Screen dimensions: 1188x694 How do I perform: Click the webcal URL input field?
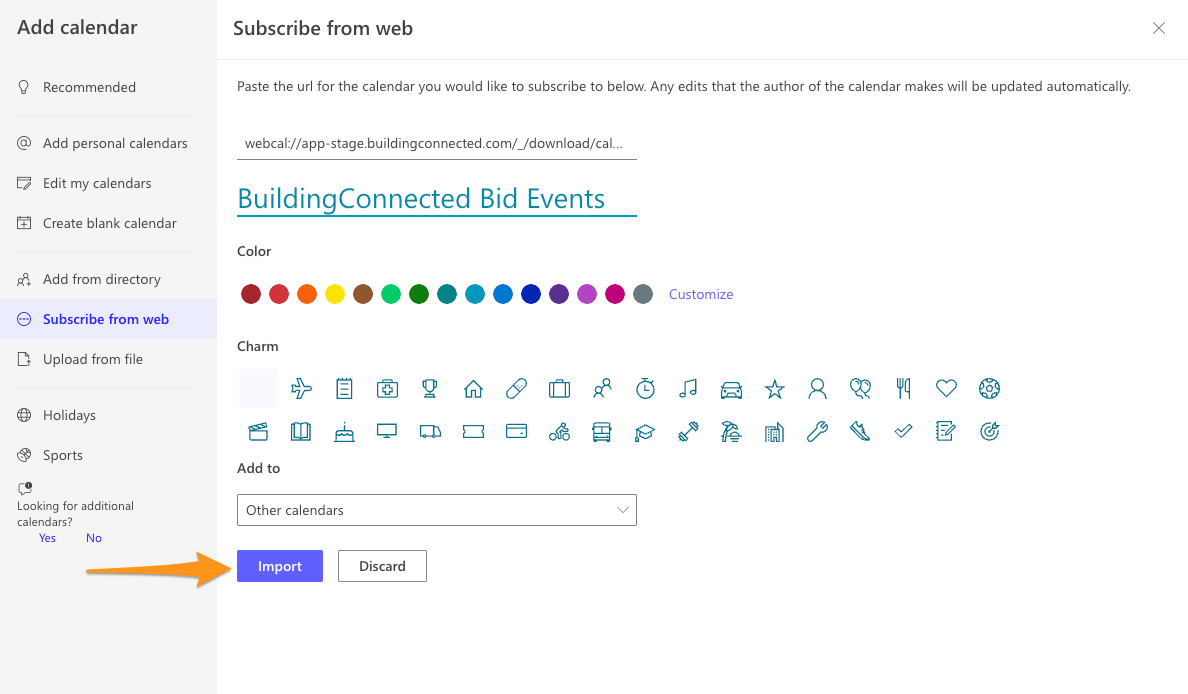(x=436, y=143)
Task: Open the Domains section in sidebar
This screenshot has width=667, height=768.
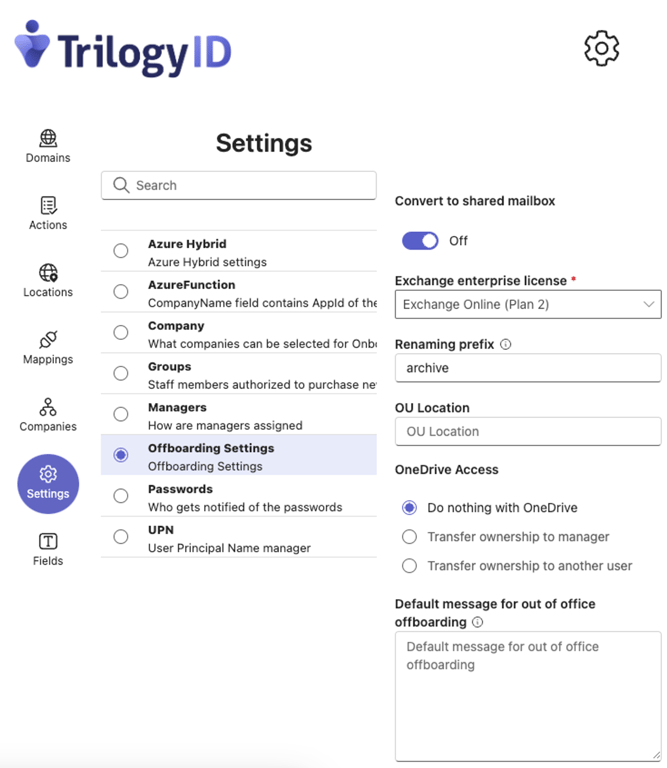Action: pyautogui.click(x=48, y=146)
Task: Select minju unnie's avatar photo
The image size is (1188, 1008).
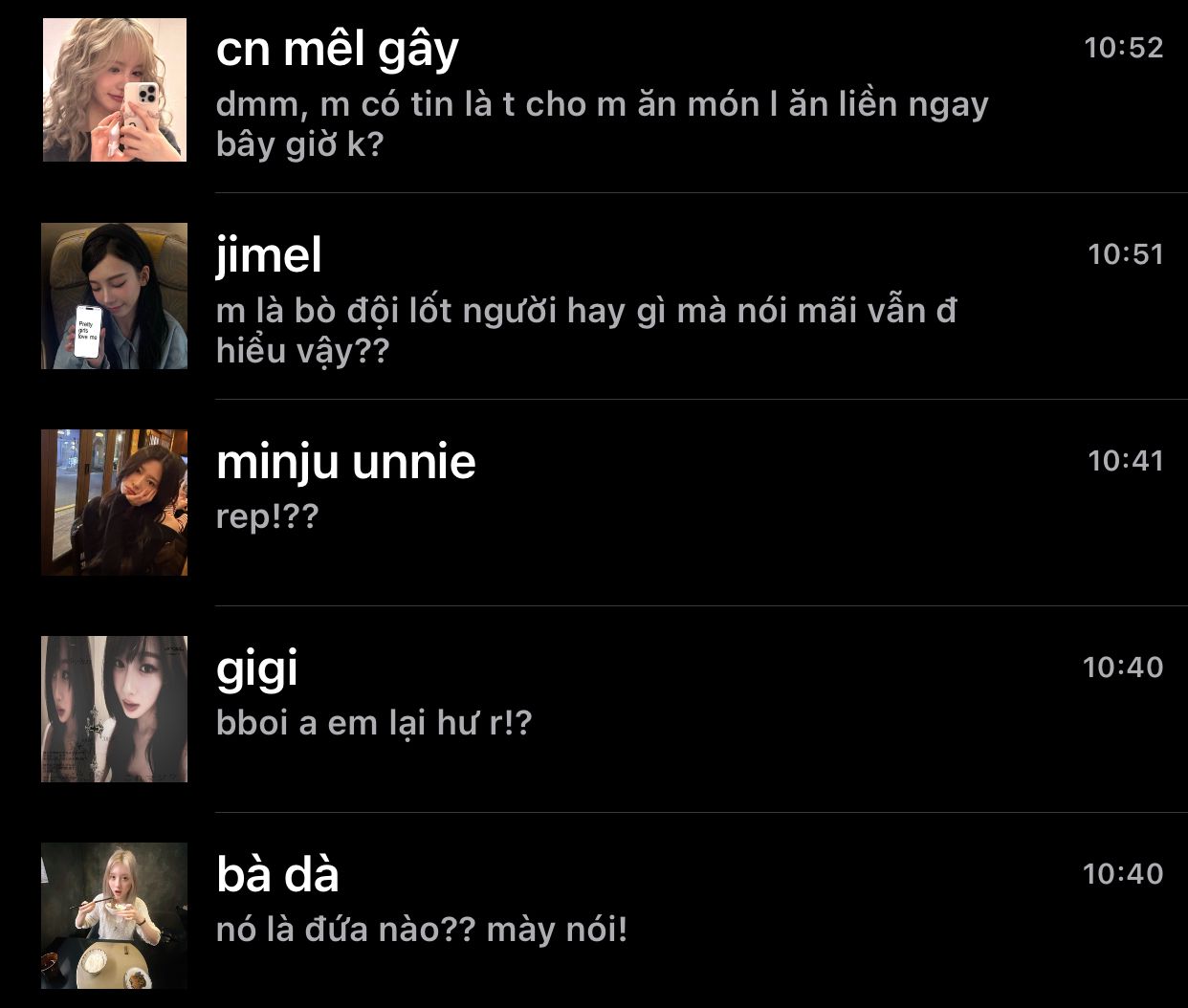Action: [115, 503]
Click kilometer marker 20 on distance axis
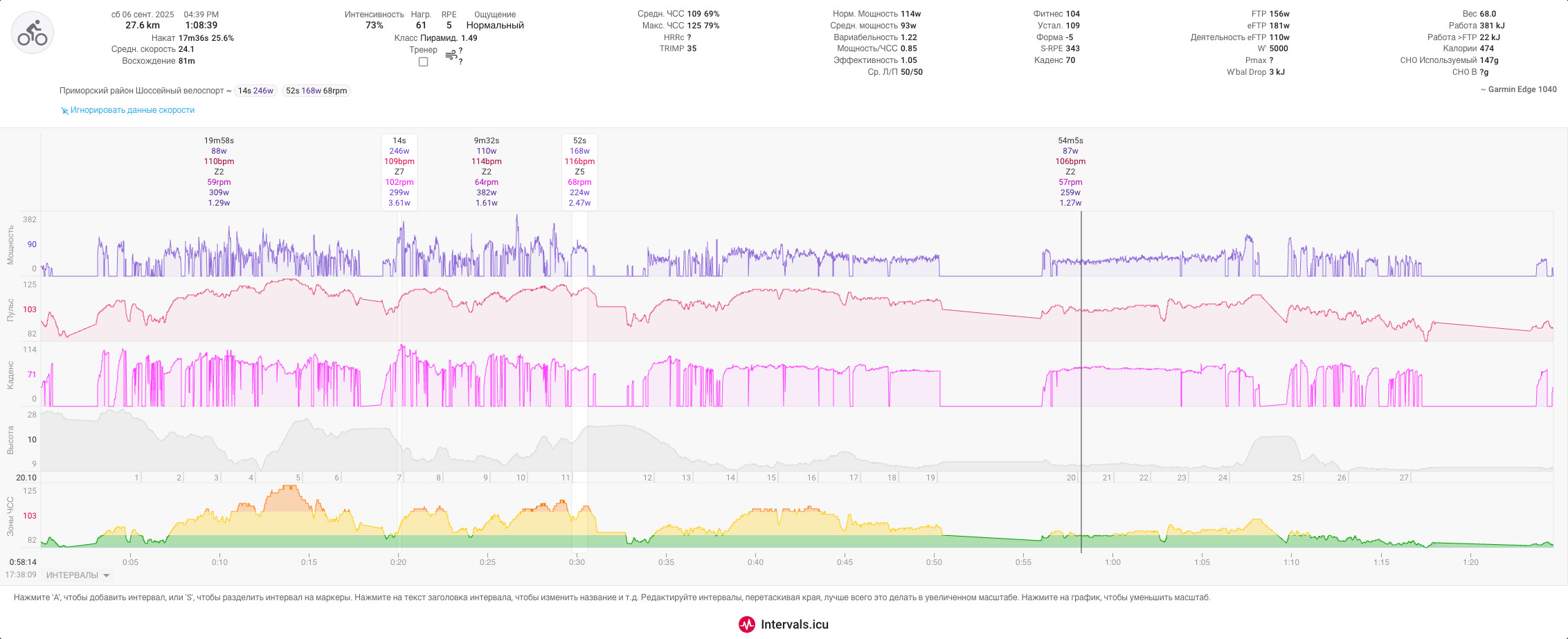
▬▬▬
Please copy each line of the entries in which the word "Task" shows up.

Task: Open the Domains section in sidebar
Task: Select minju unnie's avatar photo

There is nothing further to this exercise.